Being back inside the Wizards building felt a little weird to Hachimura, his first game back in Washington after the Lakers acquired him last year at the trade deadline in a move that’s run parallel to long stretches of winning basketball.

As he talked about the ways he’s grown as a pro since leaving the Wizards, he mentioned two of his teammates, LeBron James and Anthony Davis. These “big guys,” he said, “it’s a different game. But I’m used to it.”

“Used to it?” Davis parroted from across the room. Hachimura laughed and shook his head before continuing on.

The joke wasn’t totally clear, other than Davis playfully hijacking Hachimura’s interview. But the undertone, that the Lakers and the Japanese star were comfortable, used to one another, was fully on display.

Hachimura, still just 26, is in the middle of his best stretch of pro basketball.
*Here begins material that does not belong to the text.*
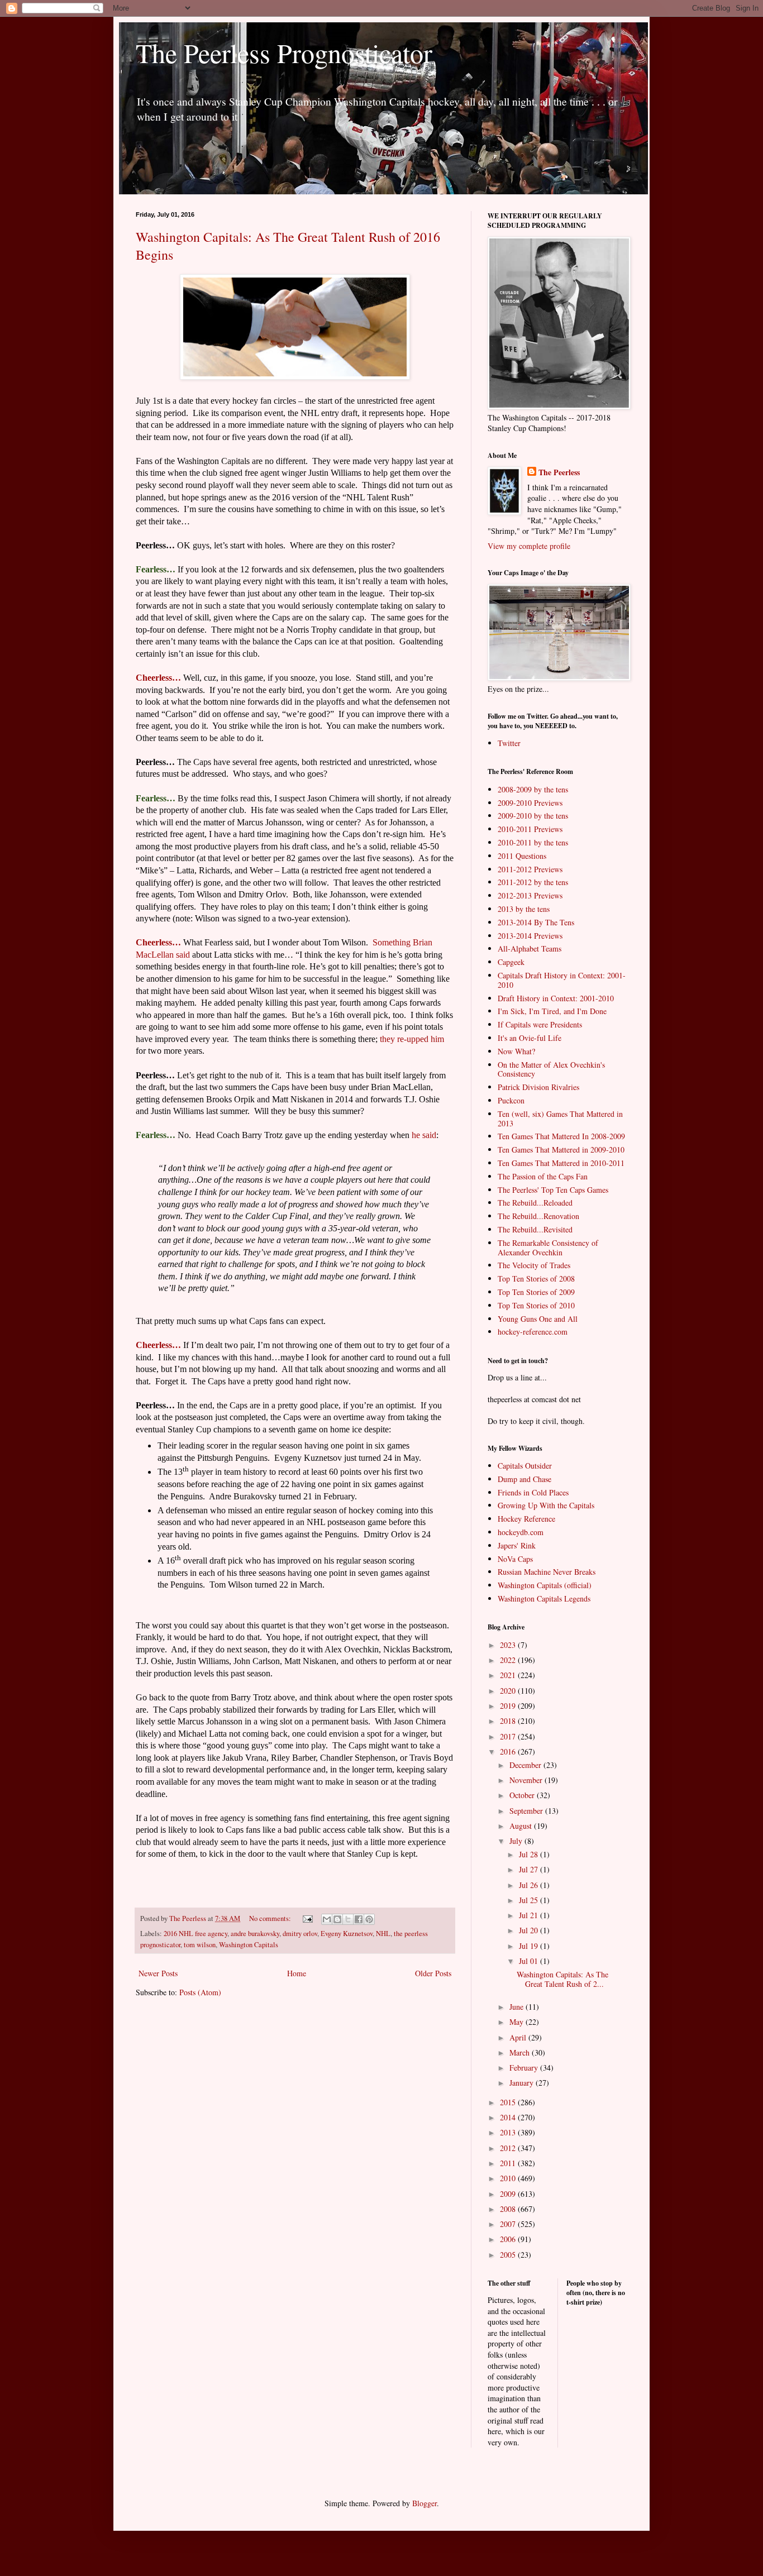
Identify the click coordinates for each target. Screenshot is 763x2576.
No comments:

He’s become an efficiency monster playing off the Lakers’ top offense options. On the six-game trip, his defense and rebounding ticked up.

Since moving into the starting lineup for good on Feb. 3, Hachimura’s made 59% from the field and 45% from three-point range.

“You can see, like on offense, I can cut to the rim, I can get wide-open threes,” he said after the Lakers beat the Wizards 125-120 — a game in which Hachimura had 19 points and seven rebounds. “And defensively, we’re all switching. It’s easy. We’re very physical, can get rebounds and all that. So I think it’s good. We just have to keep building this.”

The building to this might have taken longer than people, including Hachimura, wanted.

He began the season coming off the bench, his rhythm disrupted by three different multi-game absences due to injury. Lakers coach Darvin Ham experimented with different lineup combinations, with Hachimura’s minutes a regular casualty.

Asked generally about Hachimura before Thursday’s game, Ham offered some reasons as to why the Lakers didn’t just automatically hand him the keys to a starting role.

“Just him trying to focus on the small things. Constantly on him about his awareness and activity defensively. Just his communication, him being in the right spot early. He’s been drawing some tough individual matchups. And it’s kind of like when that guy doesn’t have the ball it’s like, ‘Whew, I can relax,’” Ham said. “It’s not like that. It takes all five to get a stop. And after you do your job on the ball, that ball gets swung. Now you’ve got to get in position to help and support your teammates who supported you earlier in the possession. Just him doing the little things. Sprinting back in transition guarding his guy, once he’s done guarding his guy, his activity and alertness and awareness on the weakside of the defense.”

Hachimura’s insertion into the Lakers’ starting line has primarily kick-started their offense, pushing the team to the top of the West in terms of efficiency (and second only to Boston in the league as a whole).

“[It’s] just what we wanted,” Hachimura said. “Last year in the playoffs, core guys came back. And there were a lot of injuries and lineup changes and all that, we were in different places the first 30 games. But we’ve kind of picked it up in the second half of the season and building again. And I think we’re playing for each other, we trust each other and I think it’s been great.”

The Lakers, in the most important moments of their season, have seemingly found what works for them — and it’s lineups with Hachimura on the floor playing off their best players.

“I told you guys early on when we were struggling, it’s hard to have any chemistry, any camaraderie or that type of [rhythm] on the floor when you’re changing lineups and guys are in and out of lineups,” James said Wednesday. “Guys are hurt. Guys are in different starting lineups, different rotations. The best thing lately is that we’ve had pretty much the same starting lineup.

“That helps because you get a good rhythm, you get a good chemistry with the group that you know you’re going to be playing with so you know what you want to get to and run offensively and defensively. So, I think that has a lot to do with our success.”